-- Begin PROVIDED DATA --

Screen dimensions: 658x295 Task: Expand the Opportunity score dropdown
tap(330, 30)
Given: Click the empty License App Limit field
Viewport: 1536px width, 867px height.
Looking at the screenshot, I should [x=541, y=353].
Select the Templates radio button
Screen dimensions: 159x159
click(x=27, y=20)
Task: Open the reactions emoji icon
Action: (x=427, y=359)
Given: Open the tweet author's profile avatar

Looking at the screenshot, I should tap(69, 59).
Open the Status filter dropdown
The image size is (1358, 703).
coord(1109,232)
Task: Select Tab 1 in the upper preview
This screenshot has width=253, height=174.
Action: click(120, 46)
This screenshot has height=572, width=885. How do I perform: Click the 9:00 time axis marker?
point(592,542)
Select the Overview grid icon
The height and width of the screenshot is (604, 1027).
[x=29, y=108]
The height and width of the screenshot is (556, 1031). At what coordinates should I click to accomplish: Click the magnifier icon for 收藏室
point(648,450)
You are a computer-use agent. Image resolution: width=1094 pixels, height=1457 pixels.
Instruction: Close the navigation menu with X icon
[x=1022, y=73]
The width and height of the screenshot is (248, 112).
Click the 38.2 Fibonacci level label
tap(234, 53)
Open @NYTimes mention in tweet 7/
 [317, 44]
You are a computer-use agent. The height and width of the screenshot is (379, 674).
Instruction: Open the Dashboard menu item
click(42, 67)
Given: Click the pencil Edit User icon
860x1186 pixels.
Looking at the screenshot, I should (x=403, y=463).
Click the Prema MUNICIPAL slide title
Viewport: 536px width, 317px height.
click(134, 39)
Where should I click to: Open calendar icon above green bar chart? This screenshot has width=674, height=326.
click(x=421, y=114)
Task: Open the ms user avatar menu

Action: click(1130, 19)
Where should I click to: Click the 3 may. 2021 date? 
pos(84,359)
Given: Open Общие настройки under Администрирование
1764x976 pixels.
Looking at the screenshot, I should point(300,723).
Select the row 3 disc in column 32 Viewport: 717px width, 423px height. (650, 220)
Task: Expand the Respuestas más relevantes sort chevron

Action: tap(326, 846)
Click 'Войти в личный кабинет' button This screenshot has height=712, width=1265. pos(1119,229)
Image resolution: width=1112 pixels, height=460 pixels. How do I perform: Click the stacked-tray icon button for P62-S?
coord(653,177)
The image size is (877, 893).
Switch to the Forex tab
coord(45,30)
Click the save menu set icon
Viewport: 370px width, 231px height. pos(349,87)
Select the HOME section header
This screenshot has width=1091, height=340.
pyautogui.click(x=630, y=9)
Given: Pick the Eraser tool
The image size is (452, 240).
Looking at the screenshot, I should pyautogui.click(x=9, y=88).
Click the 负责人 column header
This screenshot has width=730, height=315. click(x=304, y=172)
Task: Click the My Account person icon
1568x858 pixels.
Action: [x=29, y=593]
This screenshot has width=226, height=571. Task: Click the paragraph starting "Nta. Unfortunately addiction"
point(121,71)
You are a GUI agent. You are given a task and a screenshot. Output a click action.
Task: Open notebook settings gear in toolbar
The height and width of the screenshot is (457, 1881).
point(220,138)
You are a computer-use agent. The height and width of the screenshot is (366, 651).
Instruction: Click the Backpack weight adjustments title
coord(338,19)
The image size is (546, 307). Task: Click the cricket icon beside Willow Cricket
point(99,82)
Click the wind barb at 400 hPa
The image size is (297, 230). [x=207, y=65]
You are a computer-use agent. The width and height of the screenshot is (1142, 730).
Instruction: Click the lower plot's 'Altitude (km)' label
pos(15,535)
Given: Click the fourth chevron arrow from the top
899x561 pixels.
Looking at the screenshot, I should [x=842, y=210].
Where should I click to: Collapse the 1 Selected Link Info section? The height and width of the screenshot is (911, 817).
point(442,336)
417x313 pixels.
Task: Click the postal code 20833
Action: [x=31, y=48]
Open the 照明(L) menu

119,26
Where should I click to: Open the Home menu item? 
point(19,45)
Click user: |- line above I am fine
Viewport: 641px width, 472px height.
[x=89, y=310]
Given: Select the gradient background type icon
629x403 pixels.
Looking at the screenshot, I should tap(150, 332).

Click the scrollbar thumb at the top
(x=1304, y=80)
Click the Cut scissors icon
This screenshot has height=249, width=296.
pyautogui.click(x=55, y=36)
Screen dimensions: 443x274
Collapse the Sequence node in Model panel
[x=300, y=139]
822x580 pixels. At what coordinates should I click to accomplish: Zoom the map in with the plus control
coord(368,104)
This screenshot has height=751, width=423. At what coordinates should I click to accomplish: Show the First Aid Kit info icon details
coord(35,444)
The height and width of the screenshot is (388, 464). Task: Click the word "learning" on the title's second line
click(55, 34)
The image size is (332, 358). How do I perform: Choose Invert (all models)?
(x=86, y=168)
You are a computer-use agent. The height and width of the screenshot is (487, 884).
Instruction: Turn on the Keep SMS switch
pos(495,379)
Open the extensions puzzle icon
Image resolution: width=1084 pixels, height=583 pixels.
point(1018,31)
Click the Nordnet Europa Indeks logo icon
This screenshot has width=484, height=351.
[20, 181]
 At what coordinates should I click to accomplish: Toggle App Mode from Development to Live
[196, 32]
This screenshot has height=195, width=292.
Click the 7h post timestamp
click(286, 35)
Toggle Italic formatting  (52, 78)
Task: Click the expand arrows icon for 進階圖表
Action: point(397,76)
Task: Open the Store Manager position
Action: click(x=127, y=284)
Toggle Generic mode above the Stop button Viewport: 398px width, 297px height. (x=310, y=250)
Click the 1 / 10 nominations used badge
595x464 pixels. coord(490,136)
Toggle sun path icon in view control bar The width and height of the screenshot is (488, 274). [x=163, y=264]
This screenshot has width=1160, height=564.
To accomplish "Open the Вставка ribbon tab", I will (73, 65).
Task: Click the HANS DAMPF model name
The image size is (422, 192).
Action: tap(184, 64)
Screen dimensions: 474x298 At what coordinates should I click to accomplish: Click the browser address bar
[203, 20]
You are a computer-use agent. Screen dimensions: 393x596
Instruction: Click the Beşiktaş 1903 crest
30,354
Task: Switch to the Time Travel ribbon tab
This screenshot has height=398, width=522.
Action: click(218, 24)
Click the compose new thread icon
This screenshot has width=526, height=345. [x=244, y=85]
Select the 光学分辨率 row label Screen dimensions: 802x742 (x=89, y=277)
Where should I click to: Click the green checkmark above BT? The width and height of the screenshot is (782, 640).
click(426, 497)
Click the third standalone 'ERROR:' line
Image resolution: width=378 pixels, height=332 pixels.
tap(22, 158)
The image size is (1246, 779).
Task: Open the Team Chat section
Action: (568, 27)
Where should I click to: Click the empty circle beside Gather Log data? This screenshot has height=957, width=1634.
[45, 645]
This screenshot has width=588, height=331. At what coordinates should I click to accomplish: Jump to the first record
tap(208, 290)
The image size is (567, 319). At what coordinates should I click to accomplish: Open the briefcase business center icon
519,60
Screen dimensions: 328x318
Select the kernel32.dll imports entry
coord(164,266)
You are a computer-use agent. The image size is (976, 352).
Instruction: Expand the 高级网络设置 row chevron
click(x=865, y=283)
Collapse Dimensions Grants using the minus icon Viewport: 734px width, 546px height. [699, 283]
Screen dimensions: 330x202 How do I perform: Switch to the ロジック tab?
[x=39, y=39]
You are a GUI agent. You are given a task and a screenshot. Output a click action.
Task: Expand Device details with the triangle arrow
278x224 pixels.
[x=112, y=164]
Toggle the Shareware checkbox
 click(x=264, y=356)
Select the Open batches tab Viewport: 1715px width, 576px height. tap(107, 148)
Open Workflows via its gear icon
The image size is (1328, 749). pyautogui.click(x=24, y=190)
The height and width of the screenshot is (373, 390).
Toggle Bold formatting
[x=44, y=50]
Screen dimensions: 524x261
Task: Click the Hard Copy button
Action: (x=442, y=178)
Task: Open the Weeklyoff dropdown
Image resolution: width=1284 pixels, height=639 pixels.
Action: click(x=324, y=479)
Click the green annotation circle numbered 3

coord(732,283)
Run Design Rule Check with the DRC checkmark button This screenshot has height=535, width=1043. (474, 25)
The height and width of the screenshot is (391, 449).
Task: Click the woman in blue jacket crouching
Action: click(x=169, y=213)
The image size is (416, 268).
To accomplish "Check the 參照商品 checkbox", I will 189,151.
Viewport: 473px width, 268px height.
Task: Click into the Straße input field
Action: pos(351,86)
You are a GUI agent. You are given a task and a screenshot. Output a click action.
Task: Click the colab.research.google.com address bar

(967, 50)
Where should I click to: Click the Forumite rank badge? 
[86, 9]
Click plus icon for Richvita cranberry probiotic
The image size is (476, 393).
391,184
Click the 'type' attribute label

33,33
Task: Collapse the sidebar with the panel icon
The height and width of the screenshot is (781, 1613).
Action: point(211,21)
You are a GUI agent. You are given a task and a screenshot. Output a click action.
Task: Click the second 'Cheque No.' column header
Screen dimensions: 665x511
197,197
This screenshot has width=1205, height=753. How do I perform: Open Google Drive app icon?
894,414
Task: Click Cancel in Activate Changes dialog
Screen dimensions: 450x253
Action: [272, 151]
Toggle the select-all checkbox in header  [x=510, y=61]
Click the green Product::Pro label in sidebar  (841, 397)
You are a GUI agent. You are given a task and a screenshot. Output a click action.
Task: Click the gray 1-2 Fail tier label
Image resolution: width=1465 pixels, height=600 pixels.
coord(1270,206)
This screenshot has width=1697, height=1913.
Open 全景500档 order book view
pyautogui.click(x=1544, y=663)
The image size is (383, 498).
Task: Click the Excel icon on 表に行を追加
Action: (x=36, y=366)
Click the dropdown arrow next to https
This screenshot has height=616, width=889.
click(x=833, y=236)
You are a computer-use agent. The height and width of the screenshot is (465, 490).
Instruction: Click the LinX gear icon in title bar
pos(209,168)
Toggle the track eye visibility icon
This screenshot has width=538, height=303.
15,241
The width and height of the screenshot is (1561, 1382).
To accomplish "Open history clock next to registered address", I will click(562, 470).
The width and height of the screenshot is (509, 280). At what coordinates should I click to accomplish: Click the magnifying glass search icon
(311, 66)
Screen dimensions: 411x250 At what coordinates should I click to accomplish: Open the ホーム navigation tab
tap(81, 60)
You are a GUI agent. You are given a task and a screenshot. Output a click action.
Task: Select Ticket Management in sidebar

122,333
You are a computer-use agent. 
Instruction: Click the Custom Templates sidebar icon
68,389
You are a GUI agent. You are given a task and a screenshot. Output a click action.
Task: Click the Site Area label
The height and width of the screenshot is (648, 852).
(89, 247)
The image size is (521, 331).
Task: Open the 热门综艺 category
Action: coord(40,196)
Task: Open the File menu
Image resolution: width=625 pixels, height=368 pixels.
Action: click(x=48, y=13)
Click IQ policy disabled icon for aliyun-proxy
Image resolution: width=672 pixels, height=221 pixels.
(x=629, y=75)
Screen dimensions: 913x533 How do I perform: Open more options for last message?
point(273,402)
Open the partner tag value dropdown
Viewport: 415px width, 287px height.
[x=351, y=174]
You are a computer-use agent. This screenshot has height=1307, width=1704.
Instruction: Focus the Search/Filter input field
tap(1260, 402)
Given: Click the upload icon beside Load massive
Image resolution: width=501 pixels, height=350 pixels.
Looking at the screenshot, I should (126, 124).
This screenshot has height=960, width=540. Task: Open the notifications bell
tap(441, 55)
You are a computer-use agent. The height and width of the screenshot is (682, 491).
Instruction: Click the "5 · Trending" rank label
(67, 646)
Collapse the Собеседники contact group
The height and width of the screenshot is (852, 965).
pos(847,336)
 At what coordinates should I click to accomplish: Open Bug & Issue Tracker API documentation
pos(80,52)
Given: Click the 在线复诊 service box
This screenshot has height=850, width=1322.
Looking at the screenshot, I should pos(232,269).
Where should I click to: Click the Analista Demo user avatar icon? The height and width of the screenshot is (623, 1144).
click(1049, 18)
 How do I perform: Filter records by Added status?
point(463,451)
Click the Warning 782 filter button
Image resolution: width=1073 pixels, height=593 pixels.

-- End PROVIDED DATA --

## REQUIREMENTS:
Copy the records above word for word, from the first line through the line that contains "tap(234, 53)", with both of those lines included.

## THE REPLY:
Screen dimensions: 658x295 Task: Expand the Opportunity score dropdown
tap(330, 30)
Given: Click the empty License App Limit field
Viewport: 1536px width, 867px height.
Looking at the screenshot, I should [x=541, y=353].
Select the Templates radio button
Screen dimensions: 159x159
click(x=27, y=20)
Task: Open the reactions emoji icon
Action: (x=427, y=359)
Given: Open the tweet author's profile avatar

Looking at the screenshot, I should tap(69, 59).
Open the Status filter dropdown
The image size is (1358, 703).
coord(1109,232)
Task: Select Tab 1 in the upper preview
This screenshot has width=253, height=174.
Action: click(120, 46)
This screenshot has height=572, width=885. How do I perform: Click the 9:00 time axis marker?
point(592,542)
Select the Overview grid icon
The height and width of the screenshot is (604, 1027).
[x=29, y=108]
The height and width of the screenshot is (556, 1031). At what coordinates should I click to accomplish: Click the magnifier icon for 收藏室
point(648,450)
You are a computer-use agent. Image resolution: width=1094 pixels, height=1457 pixels.
Instruction: Close the navigation menu with X icon
[x=1022, y=73]
The width and height of the screenshot is (248, 112).
Click the 38.2 Fibonacci level label
tap(234, 53)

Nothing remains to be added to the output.